NEW YORK - The African Union Mission in Somalia [AMISOM] will stay for three more months in Somalia, following a resolution by the United Nations Security Council [UNSC], which took a vote on Tuesday evening over the fate of the peacekeepers.

The vote, UNSC said, will allow the African Union and Somalia to negotiate until March 31, 2022, over the future of peacekeeping troops. The mandate was supposed to expire on December 31, 2021, upon full implementation of the Somali Transition Plan [STP].

The decision reached under Resolution 2614/2021 was adopted on Tuesday night, granting the peacekeeping force the needed certainty as Somalia and the African Union haggle on whether to completely withdraw or rebrand to an AU-UN hybrid mission.

The UN Security Council has authorized “the Member States of the African Union to maintain the deployment of the African Union Mission in Somalia (Amisom) until 31 March 2022,” states the resolution.

Further, it “authorizes Amisom to take all necessary measures in full compliance with participating States’ obligations under international law, including international humanitarian law and international human rights law, and in full respect of the sovereignty, territorial integrity, political independence, and unity of Somalia, to carry out its mandate, as set out.”

While African Union is for the joint mission with the United Nations in Somalia, Mogadishu has repeatedly opposed the move, instead of calling for full implementation of the STP. However, after engaging the AU delegation in November, the federal government of Somalia seemed to have embraced a hybrid mission.

Tuesday's resolution means Amisom will continue with its operations against the Al-Shabaab militant group as it awaits a formal deal between Mogadishu and the African Union on whether the Mission should exit, restructure, or be reorganized as a hybrid AU-UN force with civilian components.

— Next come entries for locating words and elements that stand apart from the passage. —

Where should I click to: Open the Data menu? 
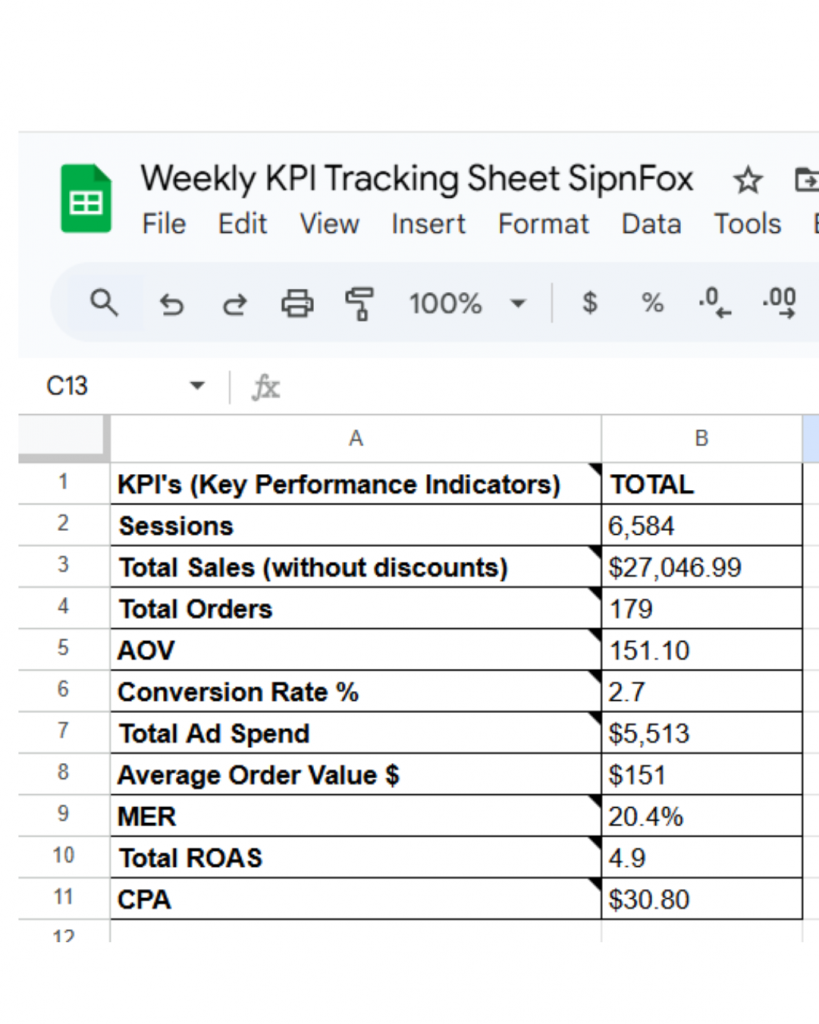point(651,224)
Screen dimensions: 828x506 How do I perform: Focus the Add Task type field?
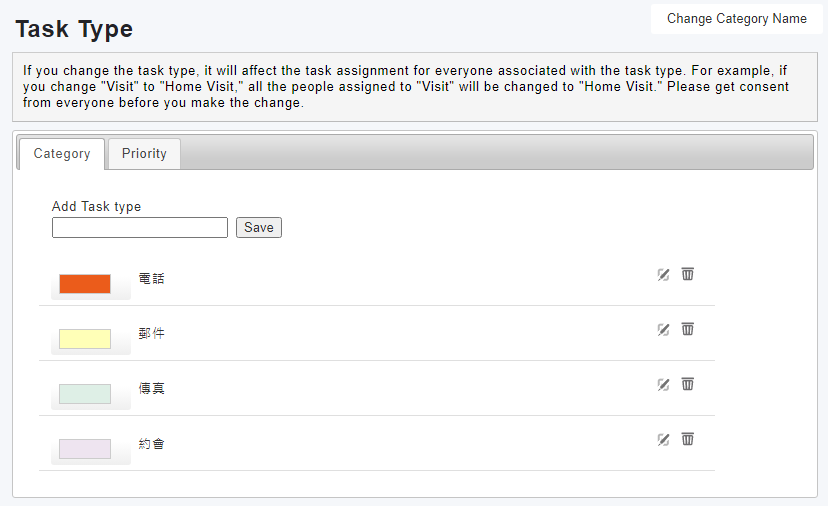click(140, 228)
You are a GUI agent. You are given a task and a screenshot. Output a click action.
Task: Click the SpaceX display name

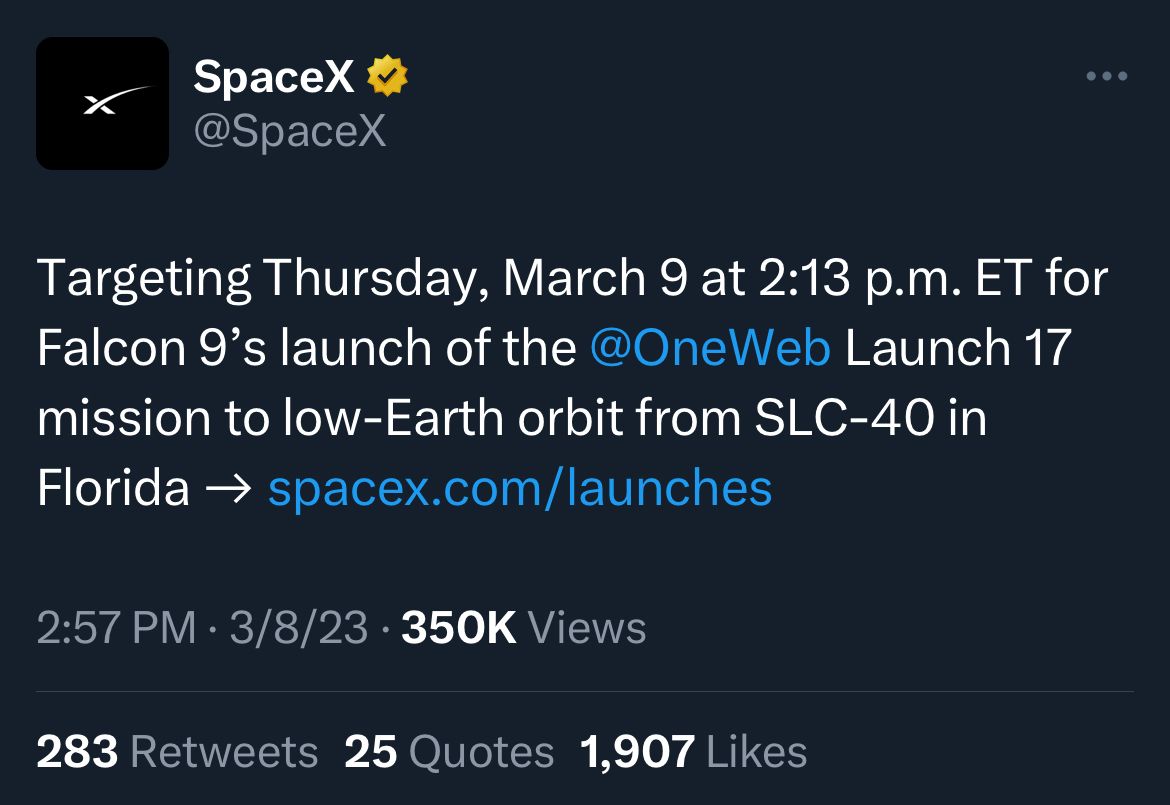point(274,75)
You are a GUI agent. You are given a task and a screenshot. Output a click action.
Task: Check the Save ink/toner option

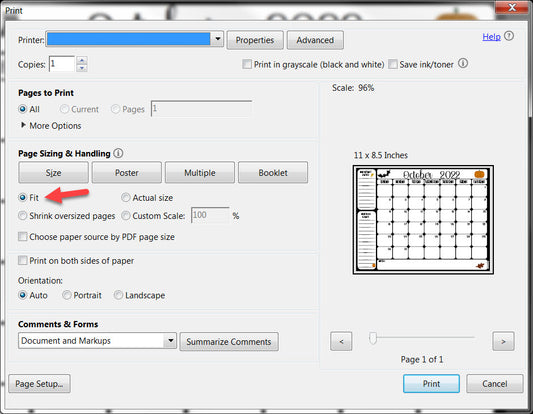click(393, 64)
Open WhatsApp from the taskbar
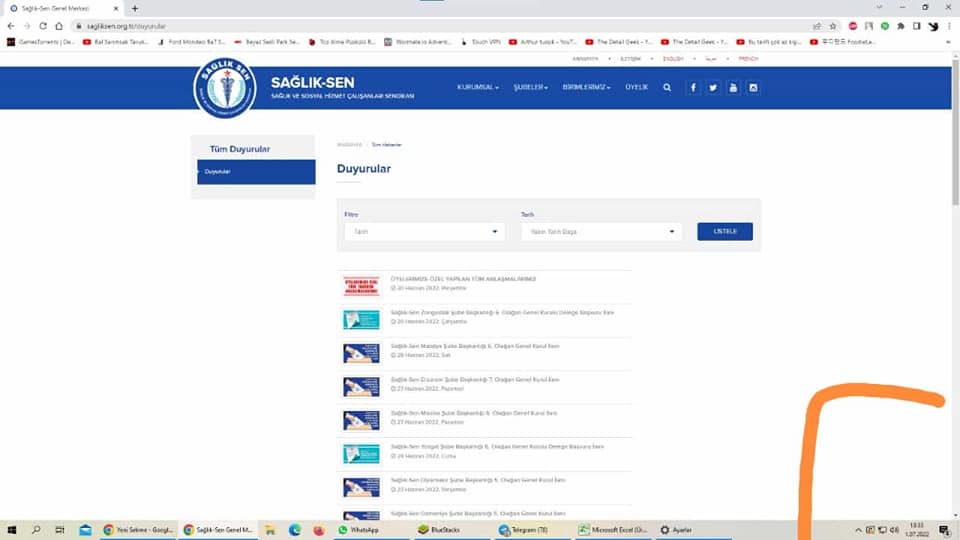The height and width of the screenshot is (540, 960). (358, 530)
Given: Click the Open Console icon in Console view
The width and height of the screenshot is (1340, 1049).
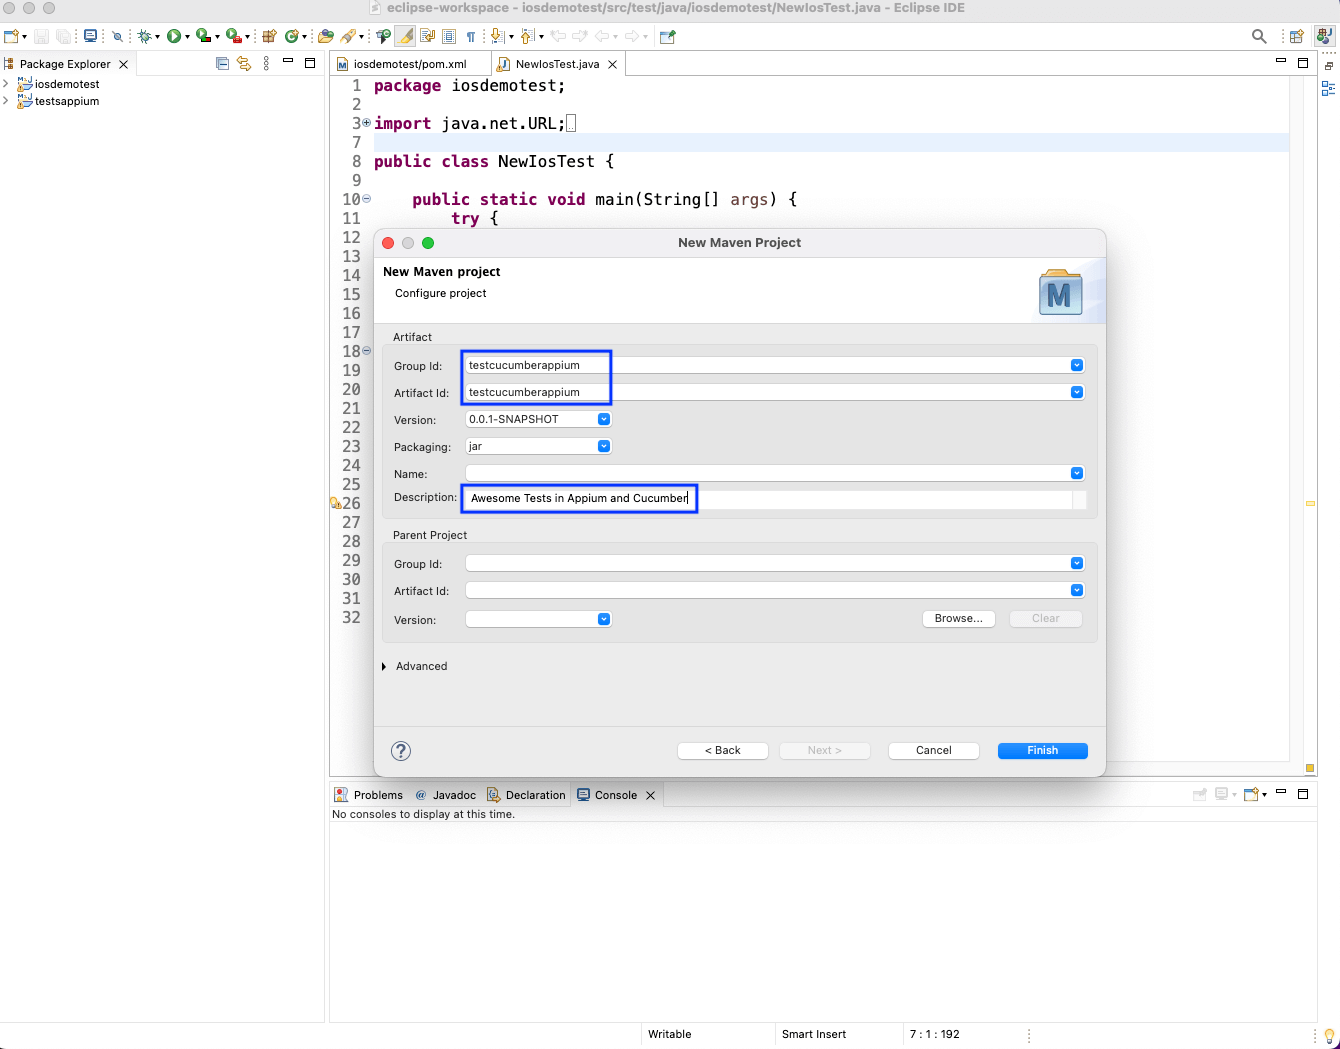Looking at the screenshot, I should 1252,795.
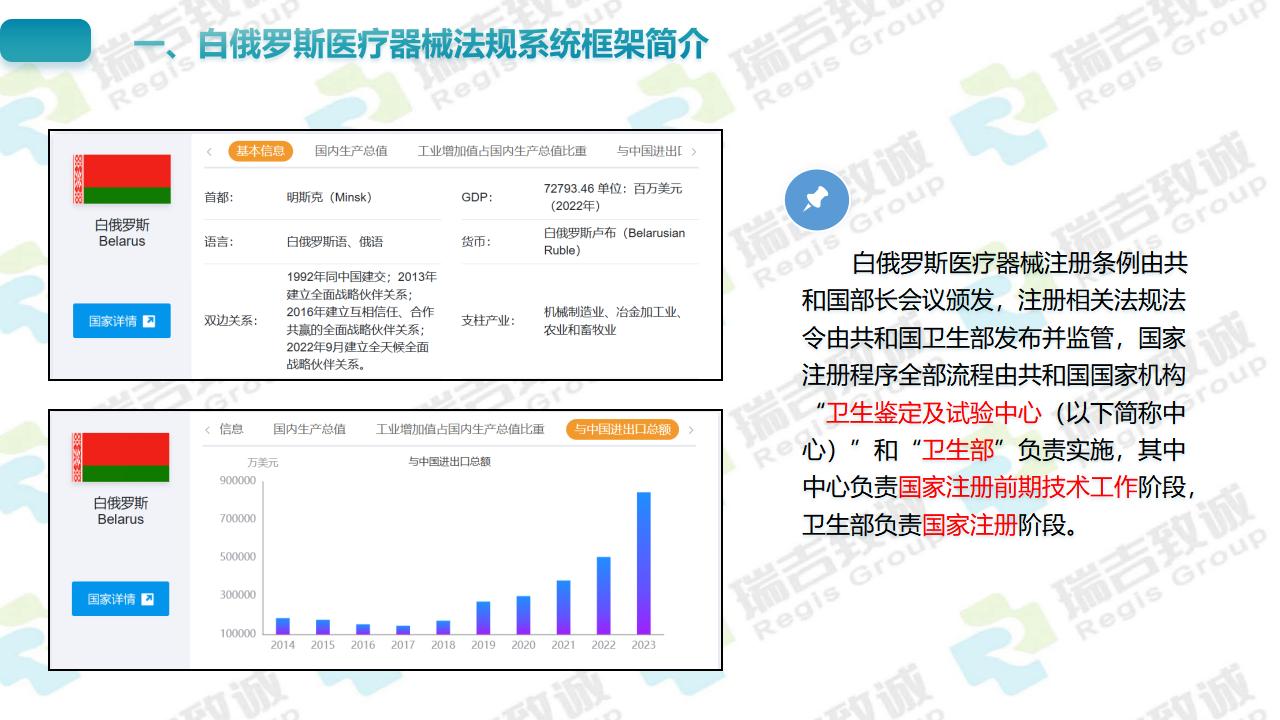
Task: Select the truncated 与中国进出口 tab in the upper panel
Action: click(x=649, y=151)
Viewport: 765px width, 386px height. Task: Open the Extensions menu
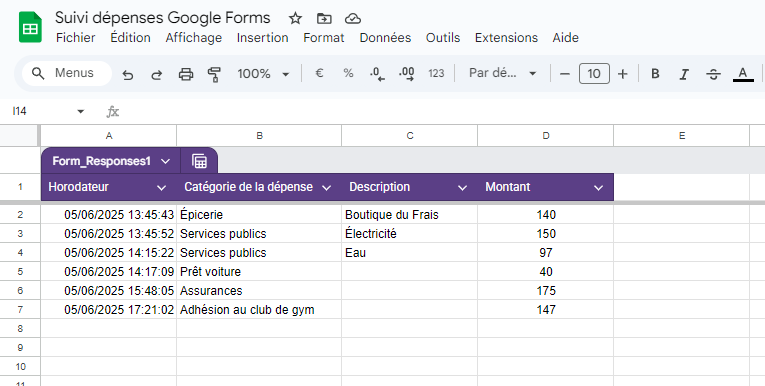click(x=506, y=38)
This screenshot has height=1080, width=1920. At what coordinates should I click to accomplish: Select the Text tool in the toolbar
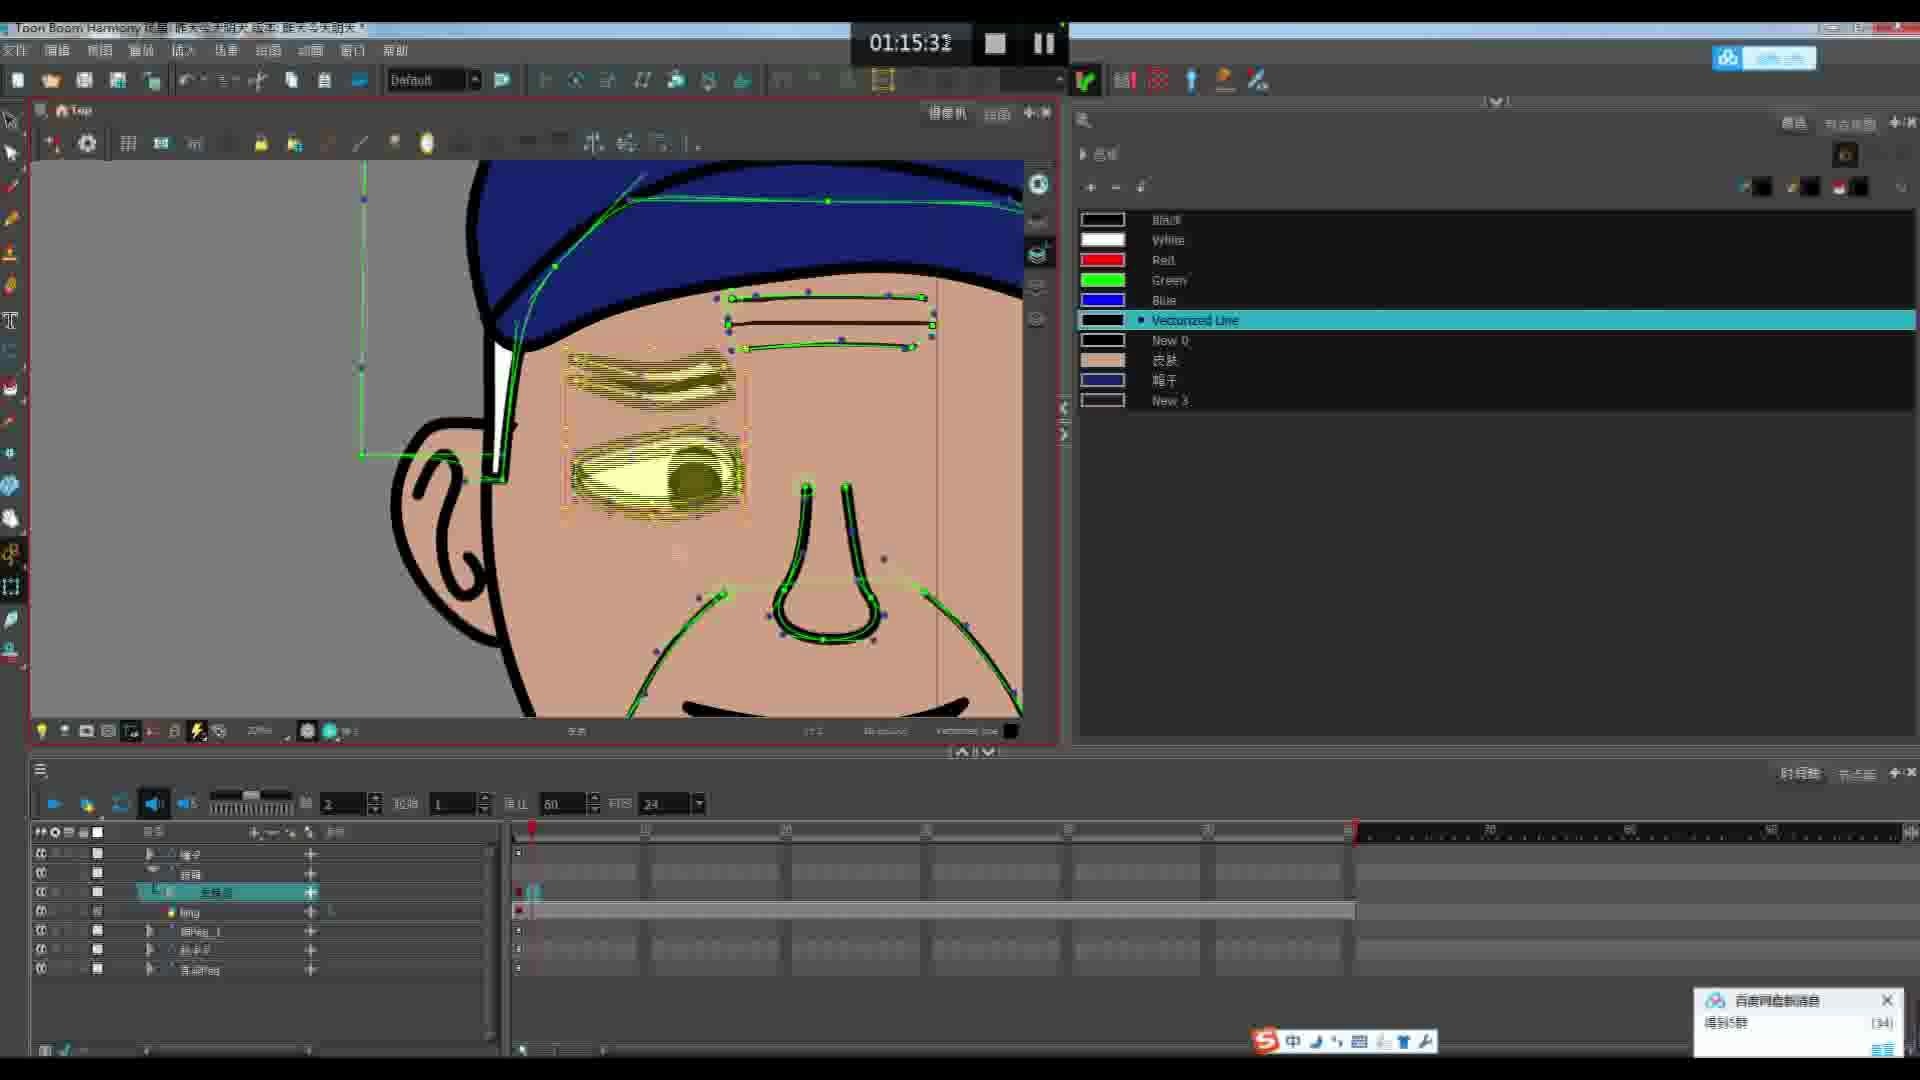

Dr. Hawa Noor Zitzmann, a Kenyan COFUND Ph.D. Fellow in Global Governance and Regional Integration at the Bremen International Graduate School of Social Sciences told The EastAfrican the three months could provide for a way forward and clarity on the future of Amisom.

“It is important for the future of Amisom to be determined because it is expiring in about two weeks.

“Surely it would be a bit too exaggerated to claim that Amisom has been very successful in its 14 years in Somalia.

“However, it has also managed to push back al-Shabaab which is also its main mandate and so withdrawing instantly as called for by the FGS [Federal government of Somalia) risks gains by al-Shabaab and a free-fall back to the post 1991-like conditions of anarchy."

Some of the AMISOM troops contributing nations include Kenya, Ethiopia, Uganda, Djibouti, and Burundi. There are a total of close to 22,000 peacekeepers in Somalia paid by International partners among them the European Union and the United Nations.